I broke up with Python over this
Anyway, this program took weeks to run. I wrote it in Python and it took forever upon forever. It ate RAM. I went through more and more optimizations, including sampling the guess list in order to make the bucketing process faster, caching the guess scoreline comparisons to save on RAM use and make the bucketing process faster.
Worst of all, I couldn't exactly share it with anyone.
I looked at my past projects, and I consider all of them to be pretty limited in reach for a couple reasons:
- If I am working on some computational project, Python is a terrible choice. There isn't any multithreading performance gain because of the GIL, and the language is interpreted, not compiled. So you waste performance in a couple different ways. You never really claw it back for anything interesting, either.
- If I ever wanted to share a project with the world, I should just use Javascript. This would mean a browser-based UI, users can fork it, play with the results immediately, etc.
- For combinations of the two, I can run a web server.
The only exception where I might use Python going forward is ML/AI projects, where Python, scipy and numpy are still ruling the roost.
Is Wordle Solveable?
Wordle is a very solveable game. That is, if you're given a list of all legal 5-letter words, you can come up with a strategy that never loses. There are a couple of rules that help ensure that it is solveable:
- There are no plurals ending with 'es' or 's'
- There are few past-tense verbs ending with 'ed'
- There are no proper names, but some names which are also words (i.e. peter) are allowed.
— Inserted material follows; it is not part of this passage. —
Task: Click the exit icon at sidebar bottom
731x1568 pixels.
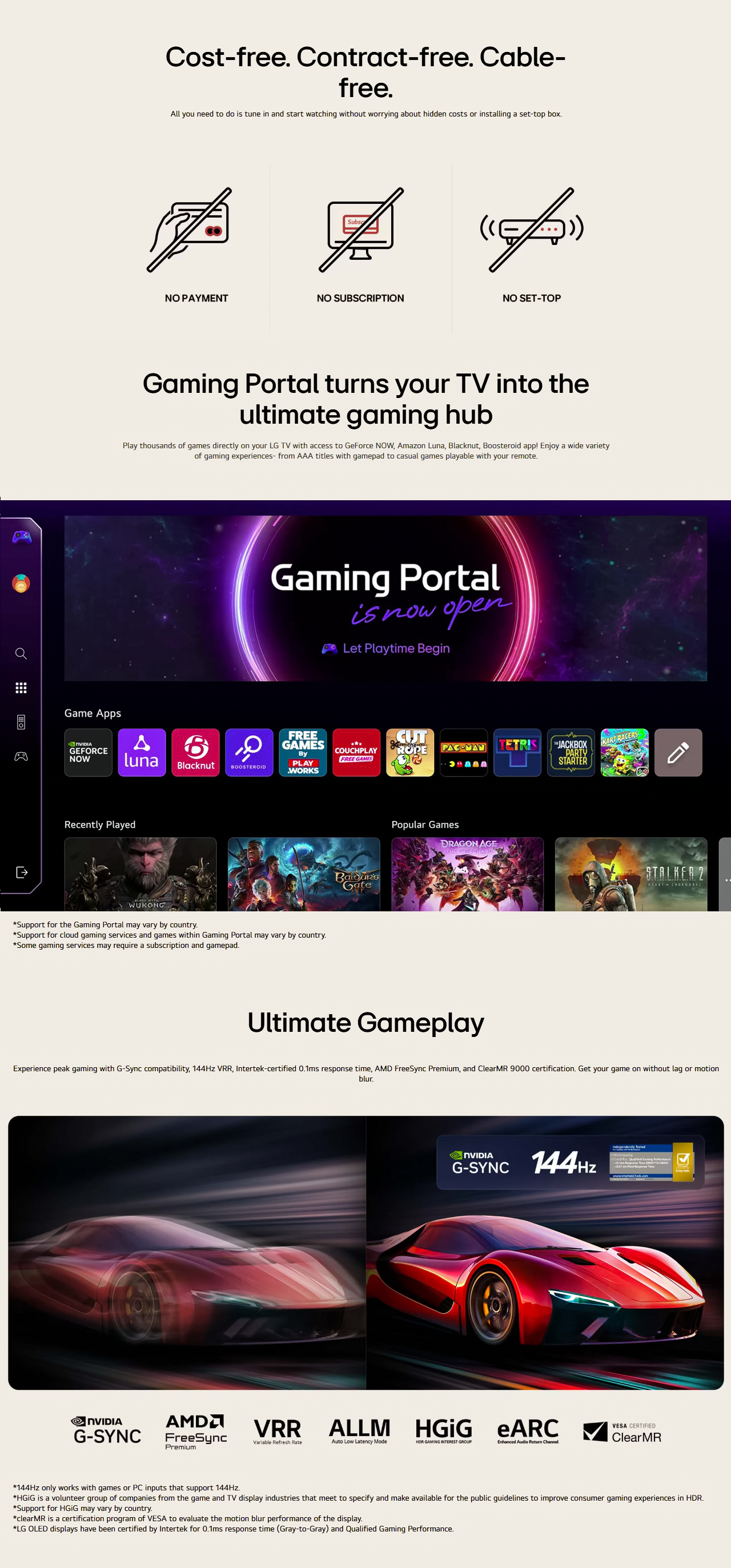Action: [x=21, y=873]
- Several offensive words are banned.
Why am I writing about this now?
I recently lost my 500-day streak on Easy mode in Wordle, and I wanted to switch to Hard. I needed a new starting word and guessing tree, so I've rewritten my Wordle program in Go.
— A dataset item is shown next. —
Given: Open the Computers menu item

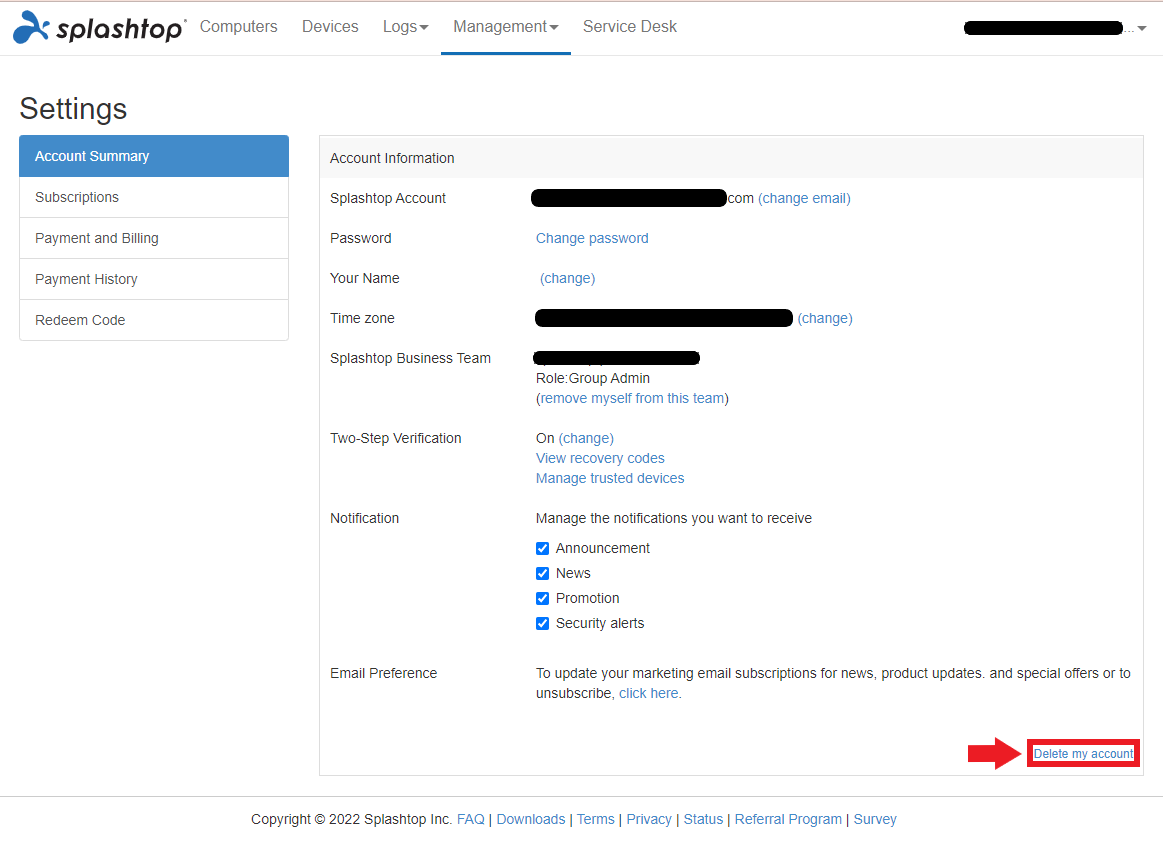Looking at the screenshot, I should click(238, 27).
This new program turns my computer into a convenient space heater, but can
solve hard mode (which is computationally easier?) in a few minutes for a
slightly expanded dictionary. You can grab a copy for yourself on
my github,
or by requesting it with git clone git://git.glaka.us/wordle-tree.git
.
I found 39 solutions of varying quality, available as JSON files here:
alert alien aline alone arles artel carse earst lares least liane litre parse parte prate ratel reast reist rinse roast sacre salet scare seral slane snare stale stare stire store strae tares tarse teras toile torse trade trice trine
It's not perfect, I think a more traditional branch-and-bound where I use a heuristic and a priority queue could solve even faster, but it's not currently architected for that, and I'm done with the game for a while. My next solver should be JavaScript I think.